# Your instructions
Recast everything in the listing from its first line down to the line containing "Action: [x=151, y=38]" as a JSON list of strings, one string per line and no blank lines.

Source records:
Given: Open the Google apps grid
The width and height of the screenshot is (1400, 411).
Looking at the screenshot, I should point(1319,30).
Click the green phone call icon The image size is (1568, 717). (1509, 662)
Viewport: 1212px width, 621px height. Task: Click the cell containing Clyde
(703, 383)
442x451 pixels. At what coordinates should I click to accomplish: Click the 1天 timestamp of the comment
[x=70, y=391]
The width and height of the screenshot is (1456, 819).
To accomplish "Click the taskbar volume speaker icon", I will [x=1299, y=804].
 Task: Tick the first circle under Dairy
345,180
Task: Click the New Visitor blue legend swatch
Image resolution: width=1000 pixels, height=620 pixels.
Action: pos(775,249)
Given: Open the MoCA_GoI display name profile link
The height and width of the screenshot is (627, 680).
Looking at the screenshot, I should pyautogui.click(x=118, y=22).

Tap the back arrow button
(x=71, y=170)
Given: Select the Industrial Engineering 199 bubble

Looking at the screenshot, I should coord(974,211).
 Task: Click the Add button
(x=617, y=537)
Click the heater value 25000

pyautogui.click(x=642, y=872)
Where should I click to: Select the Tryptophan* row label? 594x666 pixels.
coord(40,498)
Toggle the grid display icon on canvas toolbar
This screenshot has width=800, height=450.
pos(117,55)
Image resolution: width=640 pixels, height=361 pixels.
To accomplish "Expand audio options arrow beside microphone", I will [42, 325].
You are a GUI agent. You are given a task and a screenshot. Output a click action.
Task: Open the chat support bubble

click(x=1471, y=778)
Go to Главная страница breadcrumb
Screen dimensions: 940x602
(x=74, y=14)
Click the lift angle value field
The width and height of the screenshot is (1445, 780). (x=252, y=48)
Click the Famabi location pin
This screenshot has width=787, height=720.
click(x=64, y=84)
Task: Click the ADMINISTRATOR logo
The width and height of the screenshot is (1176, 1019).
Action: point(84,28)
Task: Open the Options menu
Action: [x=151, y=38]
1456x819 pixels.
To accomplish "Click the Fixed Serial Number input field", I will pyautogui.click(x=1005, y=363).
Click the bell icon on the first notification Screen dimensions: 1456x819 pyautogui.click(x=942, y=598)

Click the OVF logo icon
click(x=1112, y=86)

# Answer below
[
  "Given: Open the Google apps grid",
  "The width and height of the screenshot is (1400, 411).",
  "Looking at the screenshot, I should point(1319,30).",
  "Click the green phone call icon The image size is (1568, 717). (1509, 662)",
  "Viewport: 1212px width, 621px height. Task: Click the cell containing Clyde",
  "(703, 383)",
  "442x451 pixels. At what coordinates should I click to accomplish: Click the 1天 timestamp of the comment",
  "[x=70, y=391]",
  "The width and height of the screenshot is (1456, 819).",
  "To accomplish \"Click the taskbar volume speaker icon\", I will [x=1299, y=804].",
  " Task: Tick the first circle under Dairy",
  "345,180",
  "Task: Click the New Visitor blue legend swatch",
  "Image resolution: width=1000 pixels, height=620 pixels.",
  "Action: pos(775,249)",
  "Given: Open the MoCA_GoI display name profile link",
  "The height and width of the screenshot is (627, 680).",
  "Looking at the screenshot, I should pyautogui.click(x=118, y=22).",
  "Tap the back arrow button",
  "(x=71, y=170)",
  "Given: Select the Industrial Engineering 199 bubble",
  "Looking at the screenshot, I should coord(974,211).",
  " Task: Click the Add button",
  "(x=617, y=537)",
  "Click the heater value 25000",
  "pyautogui.click(x=642, y=872)",
  "Where should I click to: Select the Tryptophan* row label? 594x666 pixels.",
  "coord(40,498)",
  "Toggle the grid display icon on canvas toolbar",
  "This screenshot has width=800, height=450.",
  "pos(117,55)",
  "Image resolution: width=640 pixels, height=361 pixels.",
  "To accomplish \"Expand audio options arrow beside microphone\", I will [42, 325].",
  "You are a GUI agent. You are given a task and a screenshot. Output a click action.",
  "Task: Open the chat support bubble",
  "click(x=1471, y=778)",
  "Go to Главная страница breadcrumb",
  "Screen dimensions: 940x602",
  "(x=74, y=14)",
  "Click the lift angle value field",
  "The width and height of the screenshot is (1445, 780). (x=252, y=48)",
  "Click the Famabi location pin",
  "This screenshot has width=787, height=720.",
  "click(x=64, y=84)",
  "Task: Click the ADMINISTRATOR logo",
  "The width and height of the screenshot is (1176, 1019).",
  "Action: point(84,28)",
  "Task: Open the Options menu",
  "Action: [x=151, y=38]"
]